== Work request ==
Print the lines of the entries below from the one with "The height and" through the final line, exactly as they appear. The pictures are not part of the copy.

== The data ==
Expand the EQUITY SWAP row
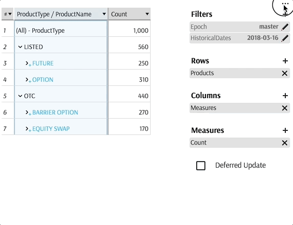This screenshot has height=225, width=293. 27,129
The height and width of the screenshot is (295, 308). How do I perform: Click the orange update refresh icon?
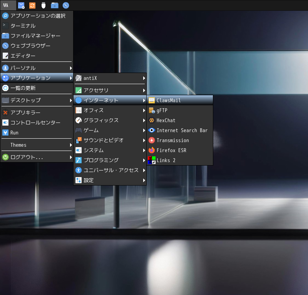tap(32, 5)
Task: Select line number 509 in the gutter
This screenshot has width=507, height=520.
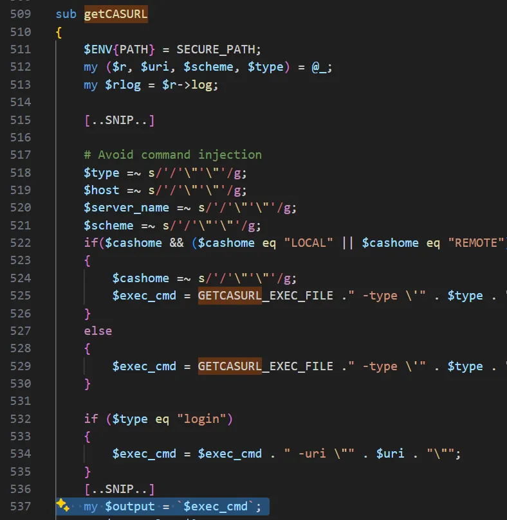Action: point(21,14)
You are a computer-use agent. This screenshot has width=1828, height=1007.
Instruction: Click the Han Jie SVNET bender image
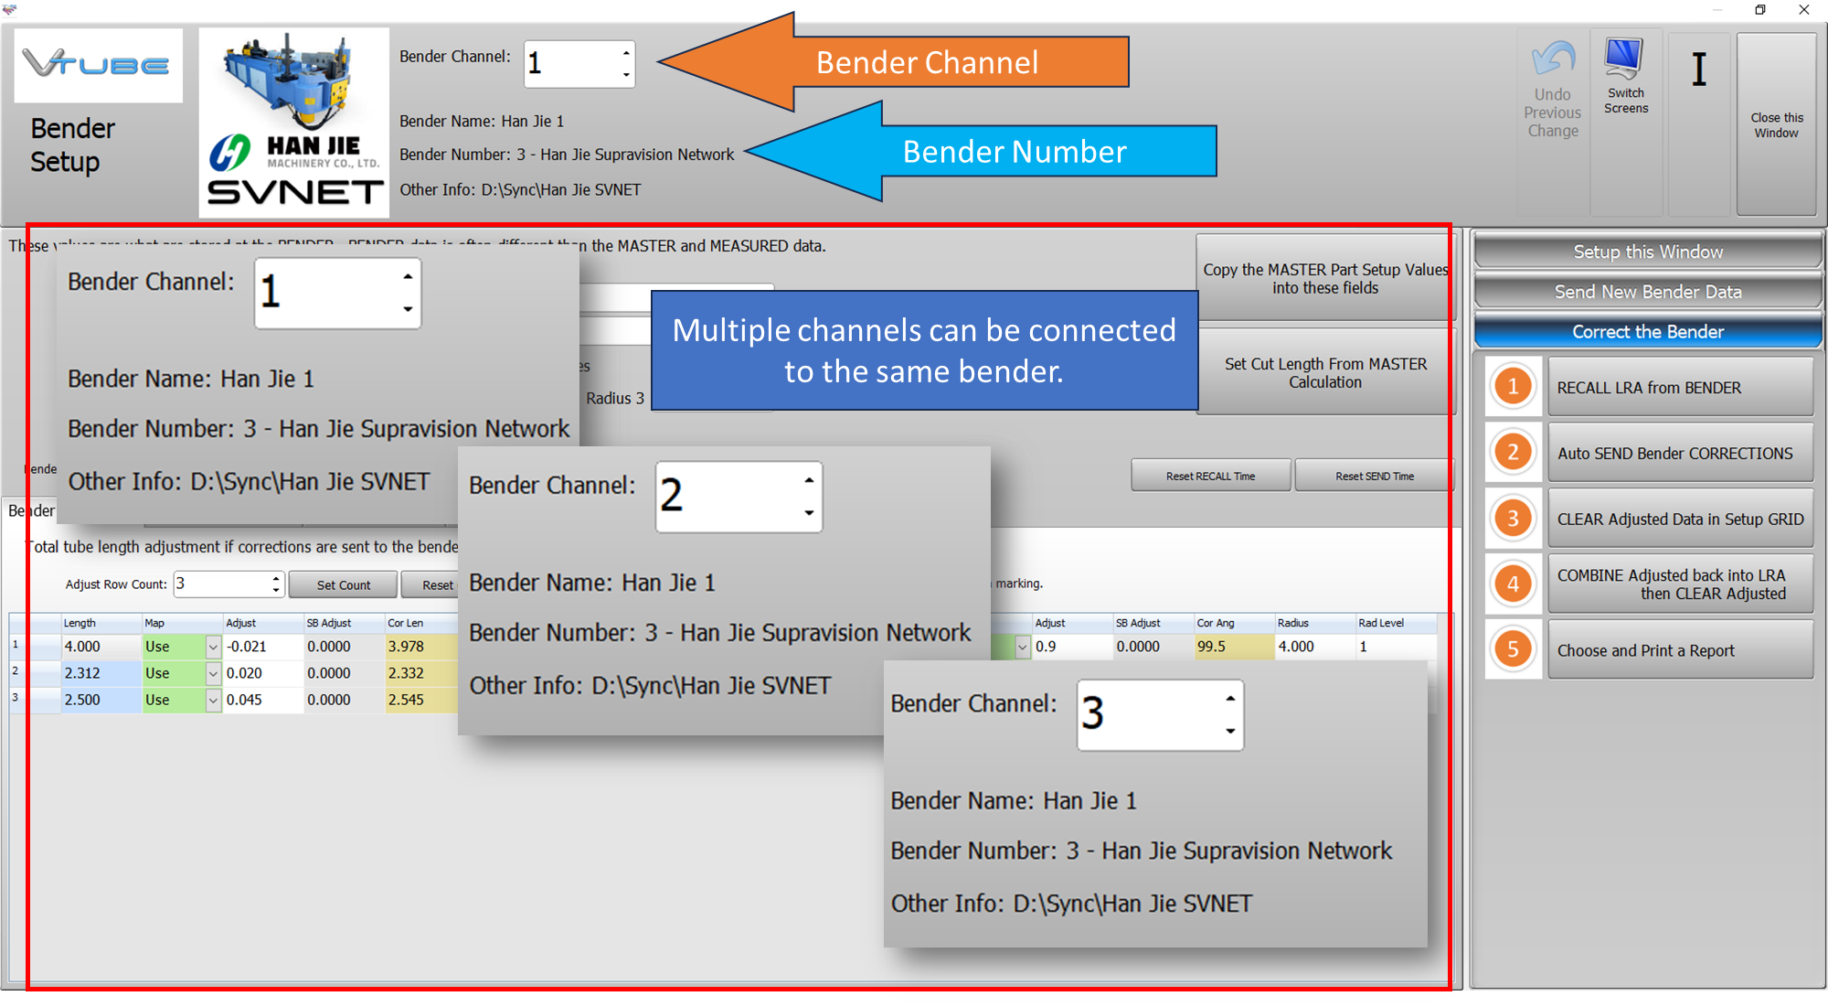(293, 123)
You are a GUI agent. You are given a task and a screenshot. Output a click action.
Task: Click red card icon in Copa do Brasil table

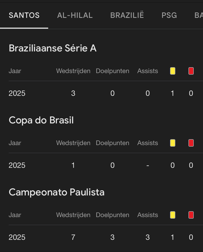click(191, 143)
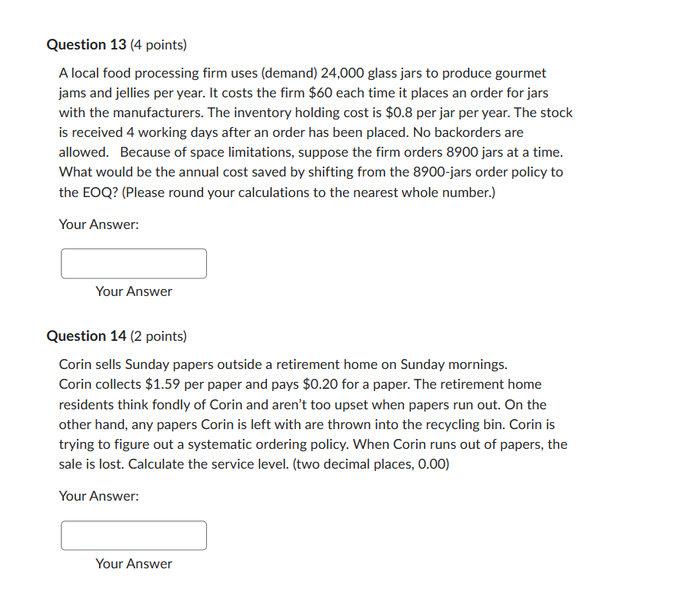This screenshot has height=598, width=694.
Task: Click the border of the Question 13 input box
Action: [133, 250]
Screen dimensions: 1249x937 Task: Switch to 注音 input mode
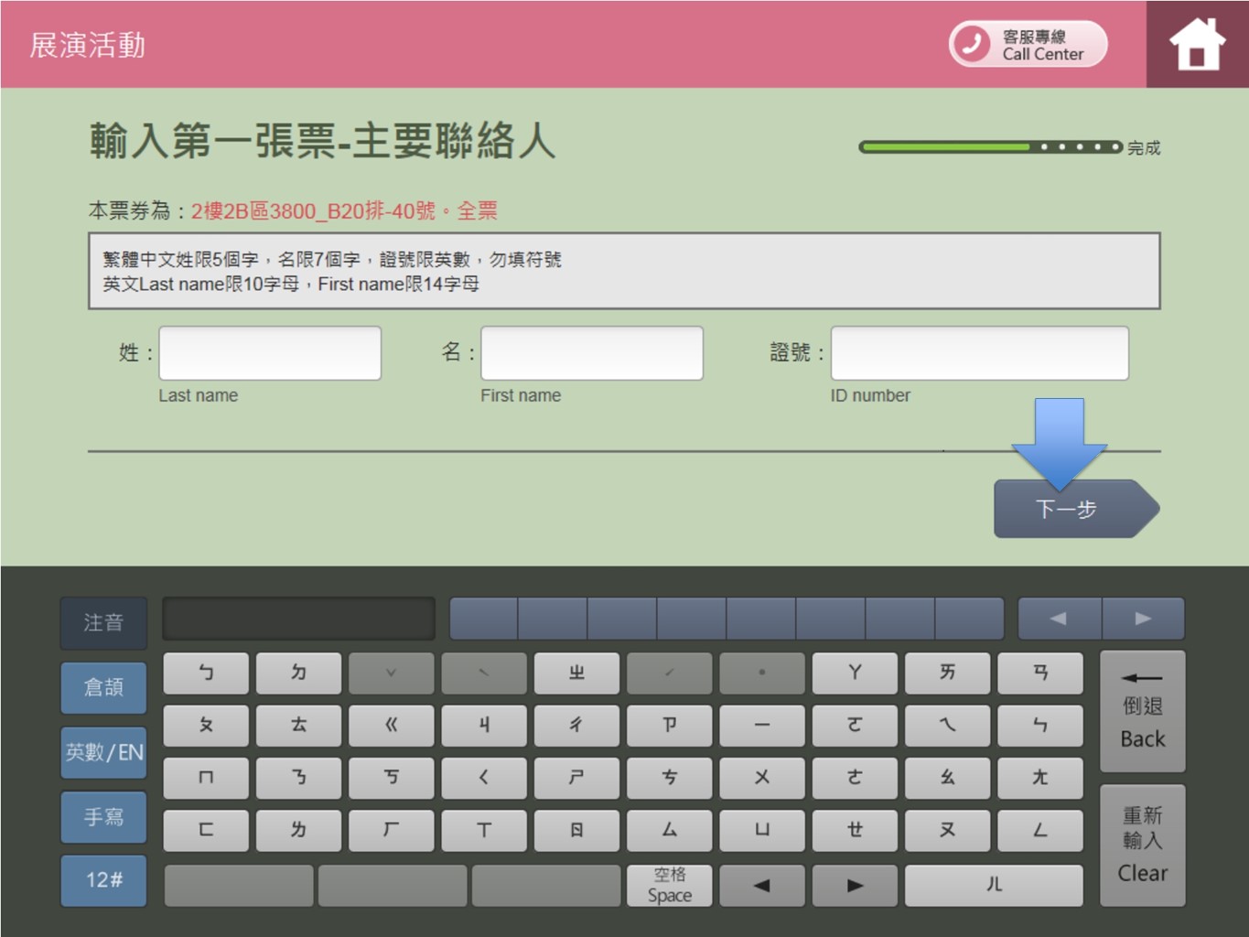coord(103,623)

== Answer for the task ==
The height and width of the screenshot is (295, 308). How do I perform: Click the orange update refresh icon?
tap(32, 5)
Task: Select line number 509 in the gutter
This screenshot has width=507, height=520.
Action: point(21,14)
You are a computer-use agent. This screenshot has width=1828, height=1007.
Instruction: Click the Han Jie SVNET bender image
(293, 123)
You are a GUI agent. You are given a task and a screenshot. Output a click action.
Task: Click red card icon in Copa do Brasil table

click(191, 143)
This screenshot has height=598, width=694.
Task: Click the border of the Question 13 input box
Action: [133, 250]
Screen dimensions: 1249x937 Task: Switch to 注音 input mode
coord(103,623)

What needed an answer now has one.